I was the only one at the hospital when he starting going downhill the morning of the 26th..I was screaming "please don't take my baby!" I was praying the hardest I had ever prayed in my entire life. Hence my issues with God at this point. I don't think he showed any mercy..maybe he did but I'm not seeing it that way..I woke up that morning and Carter was in cardiac arrest...no one would tell me what was going on! they just kept pushing me back in the room and started cpr right in front of me.. and I refused to see it..I ran out of the room and they shoved me into this holding room with the chaplin. I knew at that point he was going to die. Finally my dad and kim and josh showed up. They had got him back and back on the ventilator..they offered the option of heart surgery but we said no.. we knew it wouldn't have saved him.. even the doc said it wouldn't do any good..then he started arresting again..then he was gone...forever..

I had to sit in a rocking chair and hold my baby boy after he died. No mother should ever have to experience this and I felt like "what the hell did I do wrong in my life to ever deserve this!!! fuck you!!" ..I just held him and rocked him and smelled his hair like I always did and told him it was going to be okay..which I knew at that point that it wasn't...and never would be again...I had to bury my baby..

I still haven't let go..my heart is still too fragile..in fact it's in pieces..I love my kids. they are my world. I feel sometimes I cheat kohen out cuz I'm so stressed out..then I beat myself up for it because who knows..he could be gone tomorrow..Now josh is leaving and I feel like God took my son what would stop him from taking my husband too..I just don't know what to think anymore..it's like I'm trapped inside of my head. I litterally have flashbacks..of him choking, turning blue, calling 911..josh doing cpr..following the ambulance to the hospital...being life-flighted (which I rode with him in the helicopter) laying there in the bed..waking up to blood coming out of his face..cpr after cpr..holding him.. the funeral..everything..
anything could set these flash backs off at any moment. I have them when I hear an ambulance.. I have them when I hear certain songs.. I have them when I'm sleeping.. I have them when I'm not even doing anything.

The morning after he passed away I woke up and thought I heard him crying.. thinking it was all a bad dream. I started balling when reality hit me..that it wasn't..
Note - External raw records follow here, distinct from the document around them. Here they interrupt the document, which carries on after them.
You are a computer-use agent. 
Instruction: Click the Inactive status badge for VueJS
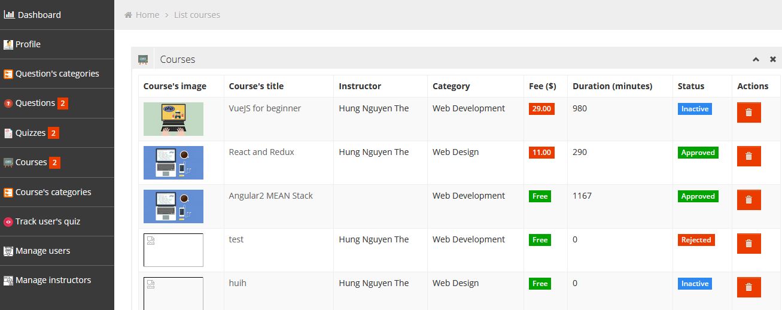695,109
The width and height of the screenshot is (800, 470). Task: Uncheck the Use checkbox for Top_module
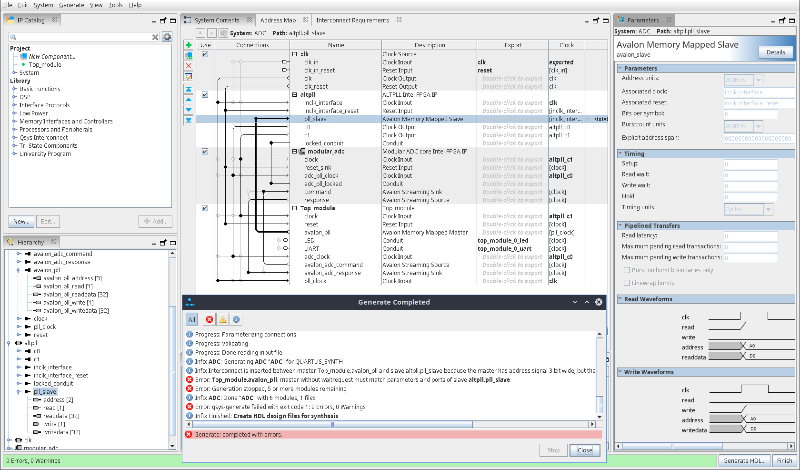[x=205, y=208]
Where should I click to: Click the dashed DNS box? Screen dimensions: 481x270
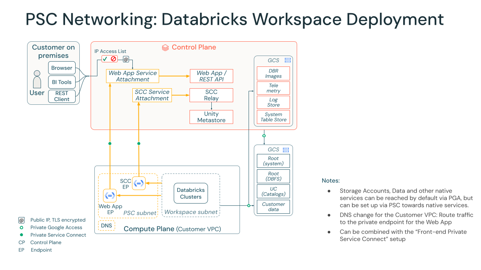click(x=107, y=226)
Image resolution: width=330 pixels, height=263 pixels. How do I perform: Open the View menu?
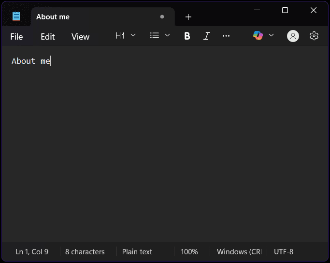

Most of the time I go through my day pretending I'm fine. Trying not to think about it. Enjoying my "perfect" life. But in the back of my head he is there. and will always be there. I just don't want to hurt anymore. I'm done!

2 comments:

andrea said...

i just want to hug you. it kills me that you have to go through this... kills. i love you!

Anonymous said...

omg kara. i don't even know where to begin. this tears me up so badly that it makes me want to question God for you. i can't even begin to imagine your pain, or even to think about what you had to go through. but i hope to God that someday you'll be able to make peace and be able to be happy and feel whole again; knowing that he is looking over you forever now - forever until you see him again. because you WILL see him again. no doubt about that. god i am sooo sorry. you are so much stronger than i think i ever could be; i just don't think you know it. for anyone to lose their baby like that but be able to go on living for her other children, is stronger than i can even begin to describe for you. you have a beautiful family hun and they need you. stay strong love. it will start to get better...but unfortunately it'll take time; a lot of time. you're in my thoughts & prayers hun.